I’m an extrovert, she’s an introvert. I’m a high level thinker and idea generator, she’s a detailed-orientated person. I tell her, “I plan on being spontaneous this afternoon” while she says, “Oooo, let’s plan on leaving right now to go to a dinner and a movie!” (Joke intended here.)
We laugh about it now, but early in our marriage, it was not so funny.
But when we both found out about each of our various differences and began to understood this about each other, the first step among many more, now the question was: How do we work together with this information? Any marriage will have disagreements, but the more important part is: How do we come together and work out these differences?
The same with anyone starting a business, opposites attract. I’m good at what I do, my wife is good at what she does, we find people that are weak in our area of strength and help them solve their problems.
Business and marriage
When you start a business, you’re in the same boat.
You “court” your customers much like your court your potential spouse. In business, it’s your business strengths versus their business weaknesses.
Your strength are either in your talents or your time, i.e. either you’re great at what you do and your customers are not, OR, they don’t have the time to do what is needed and they’ll gladly pay you to do it for them. It can be in the way of doing bookkeeping, mowing their lawn, or providing great coffee, you provide the service for them even though they might do it themselves, they’d rather or should not do it.

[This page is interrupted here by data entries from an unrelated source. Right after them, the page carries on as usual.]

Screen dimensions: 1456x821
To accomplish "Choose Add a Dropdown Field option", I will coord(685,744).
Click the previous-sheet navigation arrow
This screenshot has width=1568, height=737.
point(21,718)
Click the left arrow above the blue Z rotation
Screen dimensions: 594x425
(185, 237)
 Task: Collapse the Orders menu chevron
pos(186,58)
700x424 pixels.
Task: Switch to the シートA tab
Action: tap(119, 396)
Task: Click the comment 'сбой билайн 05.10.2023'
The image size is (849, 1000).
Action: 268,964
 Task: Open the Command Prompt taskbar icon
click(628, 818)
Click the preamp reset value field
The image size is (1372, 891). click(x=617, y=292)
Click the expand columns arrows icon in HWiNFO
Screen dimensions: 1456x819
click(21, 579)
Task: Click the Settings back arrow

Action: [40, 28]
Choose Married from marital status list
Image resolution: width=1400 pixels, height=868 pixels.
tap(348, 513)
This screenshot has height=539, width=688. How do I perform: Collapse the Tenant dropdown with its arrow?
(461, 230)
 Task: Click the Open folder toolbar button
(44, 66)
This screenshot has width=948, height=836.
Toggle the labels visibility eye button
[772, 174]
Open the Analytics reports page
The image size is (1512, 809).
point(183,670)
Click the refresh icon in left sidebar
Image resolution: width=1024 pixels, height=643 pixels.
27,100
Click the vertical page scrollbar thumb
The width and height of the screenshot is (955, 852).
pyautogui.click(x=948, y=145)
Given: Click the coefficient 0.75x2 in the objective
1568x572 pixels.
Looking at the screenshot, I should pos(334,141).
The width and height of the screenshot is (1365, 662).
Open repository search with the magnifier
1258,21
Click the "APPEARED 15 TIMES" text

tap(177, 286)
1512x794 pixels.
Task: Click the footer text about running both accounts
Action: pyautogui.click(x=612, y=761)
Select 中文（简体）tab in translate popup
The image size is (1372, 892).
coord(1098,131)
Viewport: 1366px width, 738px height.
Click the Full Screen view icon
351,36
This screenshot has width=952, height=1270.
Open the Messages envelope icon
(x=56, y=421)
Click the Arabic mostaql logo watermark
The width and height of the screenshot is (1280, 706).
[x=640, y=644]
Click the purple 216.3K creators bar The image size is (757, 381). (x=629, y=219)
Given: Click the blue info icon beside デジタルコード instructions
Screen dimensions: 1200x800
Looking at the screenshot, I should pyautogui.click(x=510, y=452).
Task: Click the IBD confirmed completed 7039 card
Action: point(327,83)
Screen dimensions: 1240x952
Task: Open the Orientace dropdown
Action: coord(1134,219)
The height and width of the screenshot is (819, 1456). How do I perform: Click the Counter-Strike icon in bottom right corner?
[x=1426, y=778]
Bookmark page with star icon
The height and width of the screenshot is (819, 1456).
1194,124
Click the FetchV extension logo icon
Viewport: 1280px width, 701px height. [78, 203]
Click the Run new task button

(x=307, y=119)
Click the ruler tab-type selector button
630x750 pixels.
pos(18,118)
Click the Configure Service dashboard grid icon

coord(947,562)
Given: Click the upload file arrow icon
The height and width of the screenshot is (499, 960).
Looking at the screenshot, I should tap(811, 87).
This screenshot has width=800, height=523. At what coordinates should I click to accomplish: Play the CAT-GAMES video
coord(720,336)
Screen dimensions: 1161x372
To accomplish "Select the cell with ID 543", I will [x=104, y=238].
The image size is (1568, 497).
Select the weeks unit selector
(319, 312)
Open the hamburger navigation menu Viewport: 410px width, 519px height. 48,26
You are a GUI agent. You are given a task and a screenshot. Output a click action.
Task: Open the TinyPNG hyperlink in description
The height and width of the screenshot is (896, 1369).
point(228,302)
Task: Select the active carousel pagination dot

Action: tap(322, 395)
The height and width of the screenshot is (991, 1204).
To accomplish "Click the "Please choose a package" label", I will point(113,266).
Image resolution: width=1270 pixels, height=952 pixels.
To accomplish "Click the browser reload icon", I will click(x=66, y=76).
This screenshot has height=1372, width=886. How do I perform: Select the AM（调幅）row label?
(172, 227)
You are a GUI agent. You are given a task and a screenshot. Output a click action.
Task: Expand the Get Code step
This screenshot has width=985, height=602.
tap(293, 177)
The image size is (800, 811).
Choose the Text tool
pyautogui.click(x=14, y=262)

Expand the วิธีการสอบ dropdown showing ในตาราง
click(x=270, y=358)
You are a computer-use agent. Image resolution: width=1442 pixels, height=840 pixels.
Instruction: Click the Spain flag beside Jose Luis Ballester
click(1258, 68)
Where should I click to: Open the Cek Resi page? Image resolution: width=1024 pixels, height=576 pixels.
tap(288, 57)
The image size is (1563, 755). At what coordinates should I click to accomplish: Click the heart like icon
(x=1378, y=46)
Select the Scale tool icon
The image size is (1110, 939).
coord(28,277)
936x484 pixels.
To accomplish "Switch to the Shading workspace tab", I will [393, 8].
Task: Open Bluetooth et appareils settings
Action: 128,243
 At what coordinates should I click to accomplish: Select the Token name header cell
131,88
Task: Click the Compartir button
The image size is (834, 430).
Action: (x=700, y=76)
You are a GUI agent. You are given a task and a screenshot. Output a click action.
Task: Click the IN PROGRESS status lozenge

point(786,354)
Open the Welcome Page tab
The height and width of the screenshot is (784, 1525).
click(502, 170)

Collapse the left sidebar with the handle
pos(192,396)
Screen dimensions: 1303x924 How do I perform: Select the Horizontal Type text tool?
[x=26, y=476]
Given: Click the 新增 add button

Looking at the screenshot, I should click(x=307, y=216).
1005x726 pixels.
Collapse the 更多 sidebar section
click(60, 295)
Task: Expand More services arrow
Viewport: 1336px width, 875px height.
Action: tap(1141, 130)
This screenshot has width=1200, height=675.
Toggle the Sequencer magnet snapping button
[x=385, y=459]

Find that third way in your marriage, spouse or client
One of the best books that my wife and I have read recently is the book, Crucial Conversations, that discusses how not having a crucial conversation over an issue can create havoc, but not only in a marriage, but also a business, too.
When we have disagreements, at home or the marketplace, we normally dig in our heels and stake out our positions and won’t give an inch. Now a fight ensues with both sides thinking that a compromise, “giving up something,” is the best way when in reality being creative means coming up with a third way which is the better solution.
The idea of the “third way” is that both sides get 100%, a win/win, not compromise/compromise and both sides feel like they’ve lost.
Same with your business.
You’re to “love your neighbor AS yourself,” creating a win/win scenario, not a compromise, both on the home front and in the marketplace.
Let the wife make the husband glad to come home, and let him make her sorry to see him leave. Martin Luther
So tell me, is your client glad to see you? Or is your business marriage ready for divorce court?